Par exemple, il est nécessaire de disposer d’un cadre plus solide pour développer et mettre en œuvre des évaluations d’impact environnemental (EIE) dans les zones situées au-delà de la juridiction nationale, et pour créer un processus d’EIE clair prenant en compte le changement climatique et les impacts cumulatifs. Aussi, des réglementations régissant l’accès aux ressources génétiques marines (RGM) sont nécessaires pour les zones situées au-delà de la juridiction nationale – et pour le partage des avantages résultant de leur utilisation – en particulier lorsqu’il s’agit de développer de nouveaux médicaments, par exemple. Nous ne connaissons pas la valeur économique potentielle de ces ressources génétiques, mais entre-temps, de vives discussions ont eu lieu sur le déséquilibre entre les pays développés et les pays en développement dans la recherche marine et l’utilisation des ressources génétiques marines pour développer des produits.

Q : Vous avez parlé du rôle des connaissances traditionnelles des peuples autochtones et des communautés locales dans l’élaboration d’un cadre de gouvernance mondiale pour protéger la haute mer. Pourquoi est-ce important?

R : La science est importante, mais la technologie l’est tout autant, car elle nous permet de faire beaucoup de choses. Mais au bout du compte, même avec la technologie, ce qui compte le plus, ce sont les gens. Cela inclut nos peuples autochtones et locaux qui vivent dans les zones côtières depuis de nombreuses années et qui connaissent ces zones comme leur poche. Ces communautés entretiennent des relations durables et significatives avec la nature, ce qui leur permet de continuer à prospérer pour les générations à venir. Il est donc vital de trouver des moyens créatifs de fusionner la science avec ces systèmes de connaissances qui fonctionnent depuis des siècles.

Q : Vous êtes la première femme ambassadrice sud-africaine aux Nations Unies et vous avez défendu l’équité tout au long de votre carrière. Comment voyez-vous l’équité jouer pendant les négociations ?

R : C’est important. En fin de compte pour ce [treaty] pour être mis en œuvre et pour le faire de manière significative, nous devons penser au financement et aux ressources. Ainsi, du point de vue de l’Afrique du Sud et [the U.N. regional grouping] le Groupe africain, l’accès équitable aux ressources génétiques marines est quelque chose que nous voulons garder au centre des négociations. Actuellement, la plupart des pays en développement ne sont pas en mesure d’accéder à ces ressources en raison d’un manque de financement ou de capacités techniques.
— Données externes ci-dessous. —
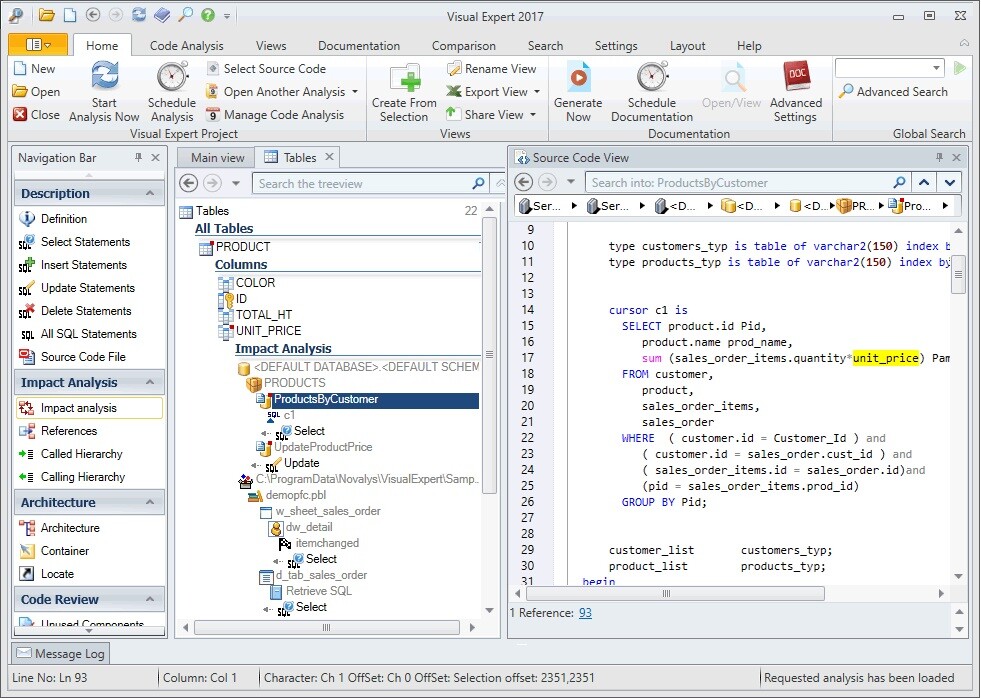Click the Export View button
Viewport: 981px width, 698px height.
[x=489, y=91]
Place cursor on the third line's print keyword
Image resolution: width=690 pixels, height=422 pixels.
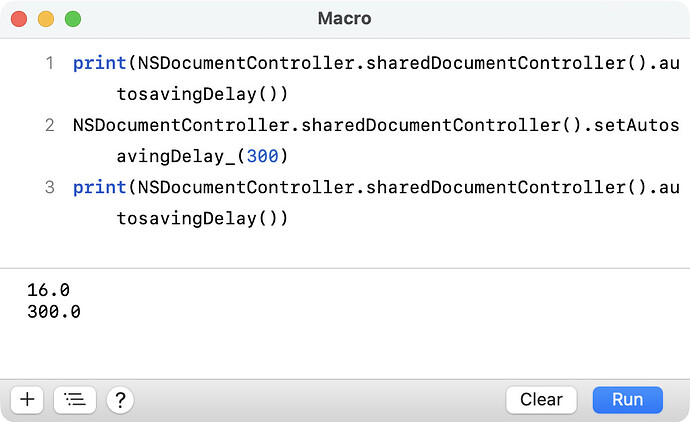click(93, 188)
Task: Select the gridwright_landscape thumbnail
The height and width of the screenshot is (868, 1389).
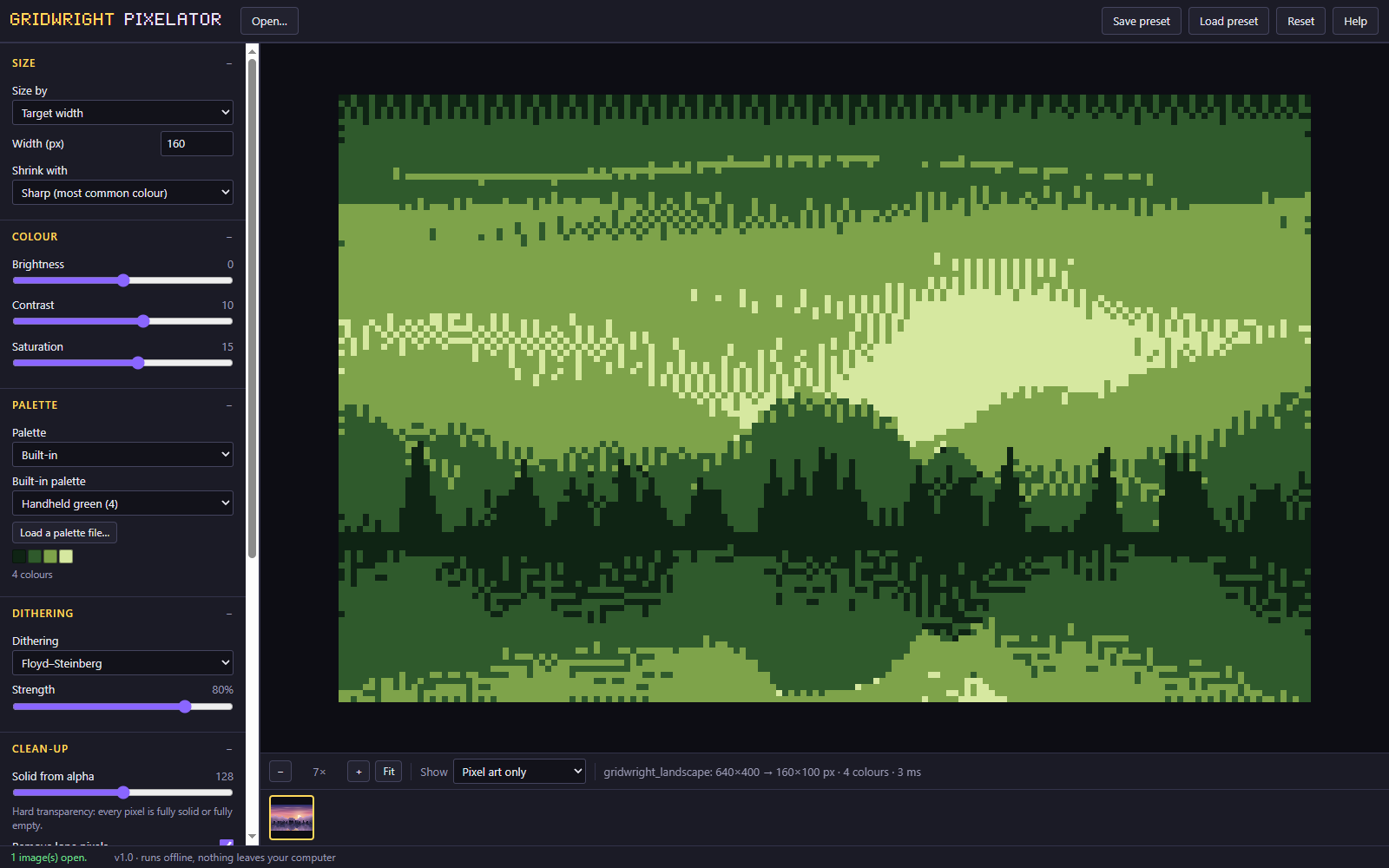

Pour remédier à ce déséquilibre, le Groupe Afrique propose un processus et une structure pour garantir que la mise en œuvre tienne compte de l’équité lorsqu’il s’agit d’accéder aux RGM, mais aussi pour le partage des avantages, en particulier lorsqu’il s’agit des pays les plus développés.

Nous croyons fermement que ce mécanisme devrait être soutenu et contribuera à garantir que les nations africaines et les autres pays en développement soient en mesure de participer pleinement à la mise en œuvre du nouveau traité sur la haute mer.

Q : Y a-t-il d’autres domaines importants pour votre pays et la région africaine qui n’ont pas encore été abordés au cours des négociations ?

R : Tout d’abord, il est important que nous mettions à disposition des informations sur le processus BBNJ, y compris des moyens de garantir que les délégués puissent clairement comprendre ce qui est en jeu compte tenu de la nature hautement technique des négociations. Deuxièmement, je crois fermement que nous avons l’occasion de prendre du recul et de mieux comprendre les catégories de besoins des pays en développement, qui doivent être pris en compte pour assurer leur participation significative aux négociations. Enfin, le financement est essentiel pour s’assurer que les pays en développement se dotent des capacités nécessaires pour mettre en œuvre efficacement l’accord.

Cet article a été initialement publié sur le site Web d’AllAfrica le 8 juin 2022.